Records from a dataset:
════════════════

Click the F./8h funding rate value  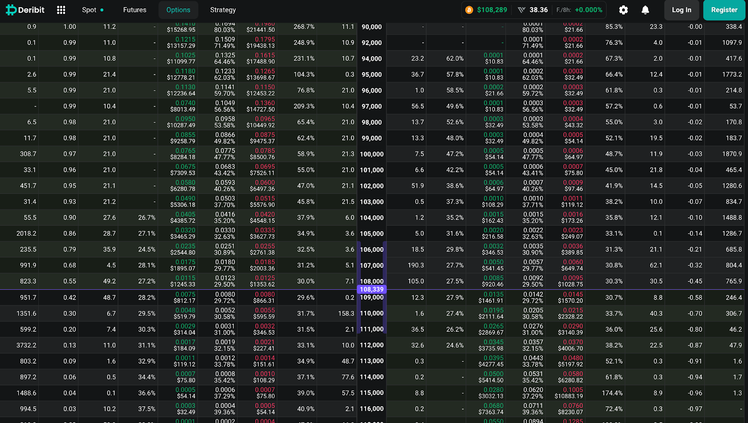(588, 10)
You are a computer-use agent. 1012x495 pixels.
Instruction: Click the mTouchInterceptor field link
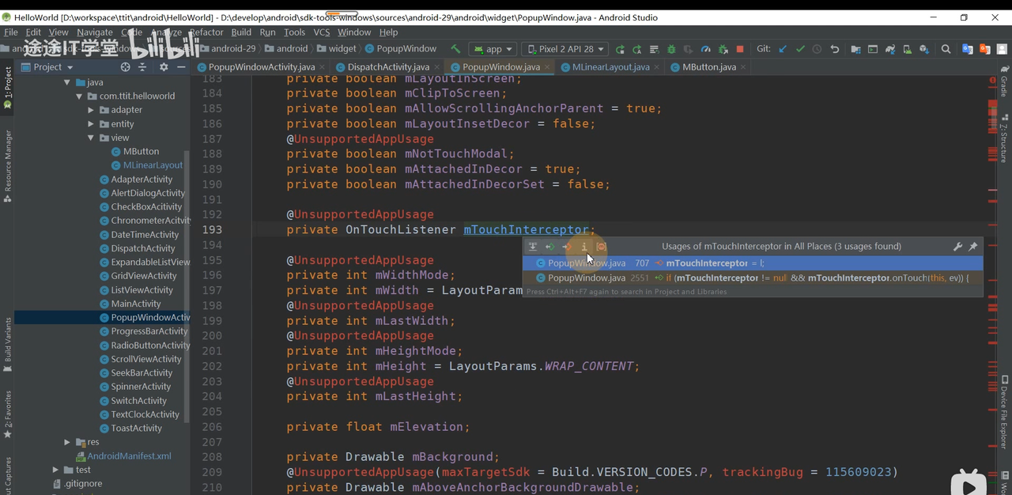[x=526, y=230]
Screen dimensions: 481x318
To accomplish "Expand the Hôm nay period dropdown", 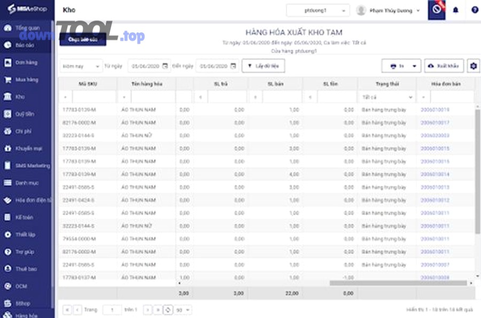I will (x=80, y=66).
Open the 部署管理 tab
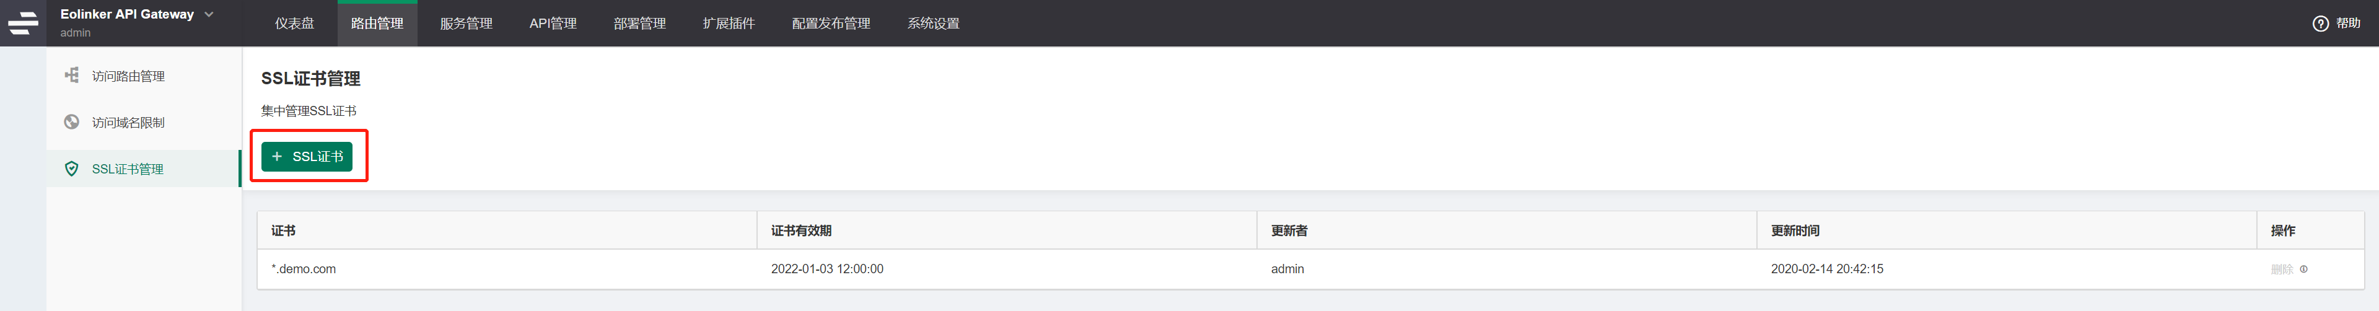 click(639, 24)

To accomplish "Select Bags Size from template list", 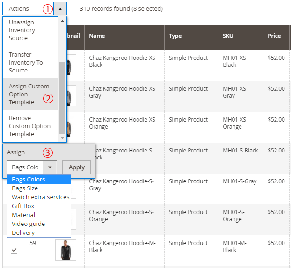I will [25, 188].
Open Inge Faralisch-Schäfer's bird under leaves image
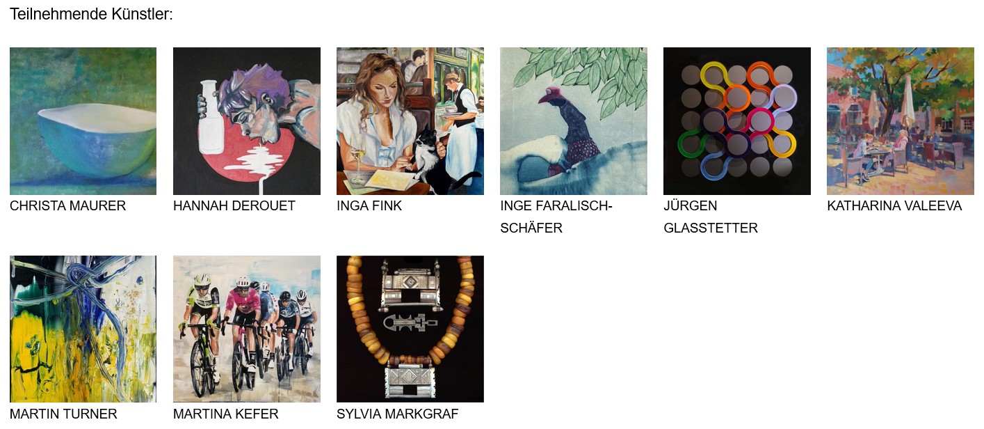Screen dimensions: 984x429 coord(574,121)
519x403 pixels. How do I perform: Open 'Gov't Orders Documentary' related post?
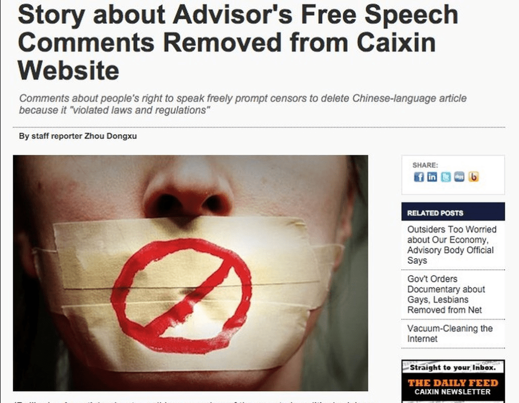446,294
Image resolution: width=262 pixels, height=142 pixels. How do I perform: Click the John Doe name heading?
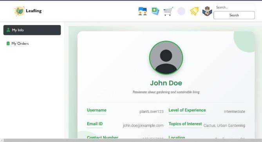166,83
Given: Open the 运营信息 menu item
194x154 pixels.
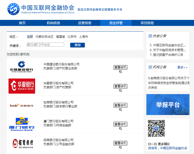Looking at the screenshot, I should coord(85,23).
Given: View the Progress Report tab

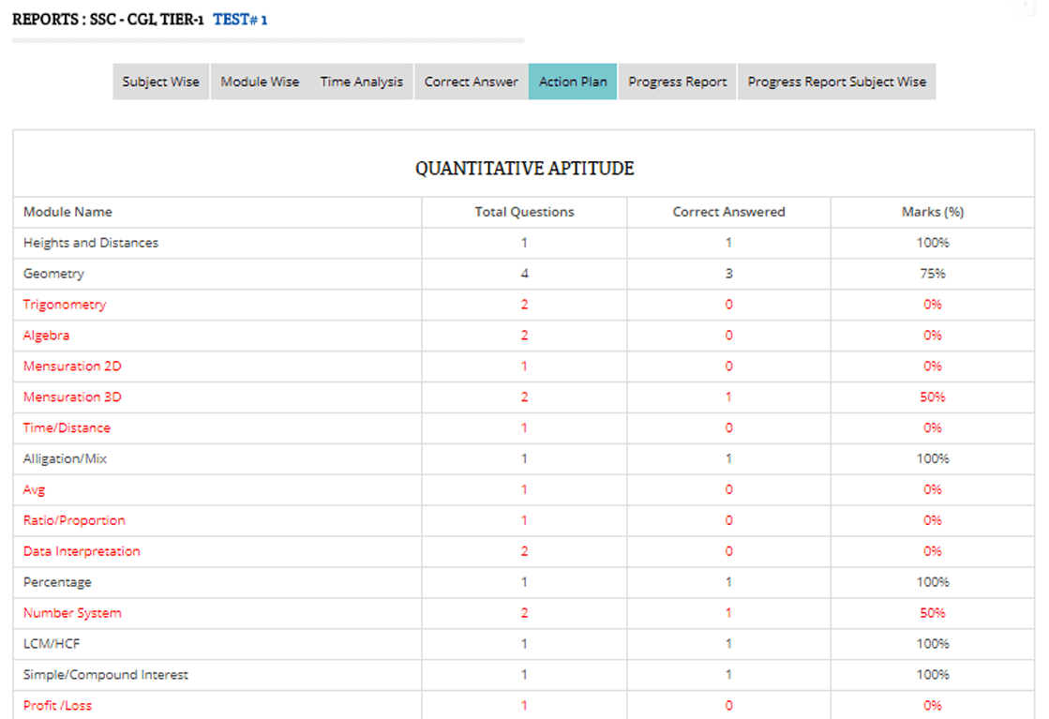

════════════════

#### Task details:
Nothing but the lines from the one containing "Image resolution: width=262" to the last line of the records should be returned, exactly as they appear and without pictures.

#### Written answer:
Image resolution: width=262 pixels, height=142 pixels. How do I perform: Click the John Doe name heading?
166,83
Given: Open the 运营信息 menu item
194x154 pixels.
Looking at the screenshot, I should coord(85,23).
Given: View the Progress Report tab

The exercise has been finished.